▶ **Items from a data source**:
- - - - -

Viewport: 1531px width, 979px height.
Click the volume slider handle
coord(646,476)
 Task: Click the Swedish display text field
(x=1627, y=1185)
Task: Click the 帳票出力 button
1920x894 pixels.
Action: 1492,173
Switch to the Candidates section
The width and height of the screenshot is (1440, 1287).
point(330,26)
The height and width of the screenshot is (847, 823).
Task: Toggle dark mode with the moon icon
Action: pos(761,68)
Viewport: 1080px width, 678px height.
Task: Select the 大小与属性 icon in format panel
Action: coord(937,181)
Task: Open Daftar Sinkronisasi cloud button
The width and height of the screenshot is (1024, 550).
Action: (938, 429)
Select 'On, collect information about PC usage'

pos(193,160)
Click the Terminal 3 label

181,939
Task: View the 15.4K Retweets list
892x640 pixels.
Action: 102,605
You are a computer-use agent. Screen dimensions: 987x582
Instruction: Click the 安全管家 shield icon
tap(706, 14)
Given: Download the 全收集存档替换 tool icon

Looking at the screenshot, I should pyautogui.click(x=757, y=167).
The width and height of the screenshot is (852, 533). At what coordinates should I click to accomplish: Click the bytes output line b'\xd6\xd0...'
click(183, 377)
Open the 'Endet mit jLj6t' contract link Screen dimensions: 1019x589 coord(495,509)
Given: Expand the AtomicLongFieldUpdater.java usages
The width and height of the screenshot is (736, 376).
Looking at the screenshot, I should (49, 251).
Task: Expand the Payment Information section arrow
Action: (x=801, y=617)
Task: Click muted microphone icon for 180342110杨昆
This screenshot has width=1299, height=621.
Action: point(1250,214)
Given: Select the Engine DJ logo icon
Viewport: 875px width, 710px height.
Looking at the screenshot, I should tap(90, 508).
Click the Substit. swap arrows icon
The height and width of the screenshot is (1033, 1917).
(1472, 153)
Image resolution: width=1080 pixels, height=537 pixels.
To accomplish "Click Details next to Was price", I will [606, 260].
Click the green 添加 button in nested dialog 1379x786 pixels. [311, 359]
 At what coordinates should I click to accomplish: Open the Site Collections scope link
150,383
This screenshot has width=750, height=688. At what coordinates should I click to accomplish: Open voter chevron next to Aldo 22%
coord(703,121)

- - - - -

▶ **PROMPT**: Please write out all of the records above, character for character.

▶ **WRITTEN SOLUTION**:
Viewport: 1531px width, 979px height.
Click the volume slider handle
coord(646,476)
 Task: Click the Swedish display text field
(x=1627, y=1185)
Task: Click the 帳票出力 button
1920x894 pixels.
Action: 1492,173
Switch to the Candidates section
The width and height of the screenshot is (1440, 1287).
point(330,26)
The height and width of the screenshot is (847, 823).
Task: Toggle dark mode with the moon icon
Action: pos(761,68)
Viewport: 1080px width, 678px height.
Task: Select the 大小与属性 icon in format panel
Action: coord(937,181)
Task: Open Daftar Sinkronisasi cloud button
The width and height of the screenshot is (1024, 550).
Action: (938, 429)
Select 'On, collect information about PC usage'

pos(193,160)
Click the Terminal 3 label

181,939
Task: View the 15.4K Retweets list
892x640 pixels.
Action: 102,605
You are a computer-use agent. Screen dimensions: 987x582
Instruction: Click the 安全管家 shield icon
tap(706, 14)
Given: Download the 全收集存档替换 tool icon

Looking at the screenshot, I should pyautogui.click(x=757, y=167).
The width and height of the screenshot is (852, 533). At what coordinates should I click to accomplish: Click the bytes output line b'\xd6\xd0...'
click(183, 377)
Open the 'Endet mit jLj6t' contract link Screen dimensions: 1019x589 coord(495,509)
Given: Expand the AtomicLongFieldUpdater.java usages
The width and height of the screenshot is (736, 376).
Looking at the screenshot, I should (49, 251).
Task: Expand the Payment Information section arrow
Action: (x=801, y=617)
Task: Click muted microphone icon for 180342110杨昆
This screenshot has width=1299, height=621.
Action: point(1250,214)
Given: Select the Engine DJ logo icon
Viewport: 875px width, 710px height.
Looking at the screenshot, I should tap(90, 508).
Click the Substit. swap arrows icon
The height and width of the screenshot is (1033, 1917).
(1472, 153)
Image resolution: width=1080 pixels, height=537 pixels.
To accomplish "Click Details next to Was price", I will [606, 260].
Click the green 添加 button in nested dialog 1379x786 pixels. [311, 359]
 At what coordinates should I click to accomplish: Open the Site Collections scope link
150,383
This screenshot has width=750, height=688. At what coordinates should I click to accomplish: Open voter chevron next to Aldo 22%
coord(703,121)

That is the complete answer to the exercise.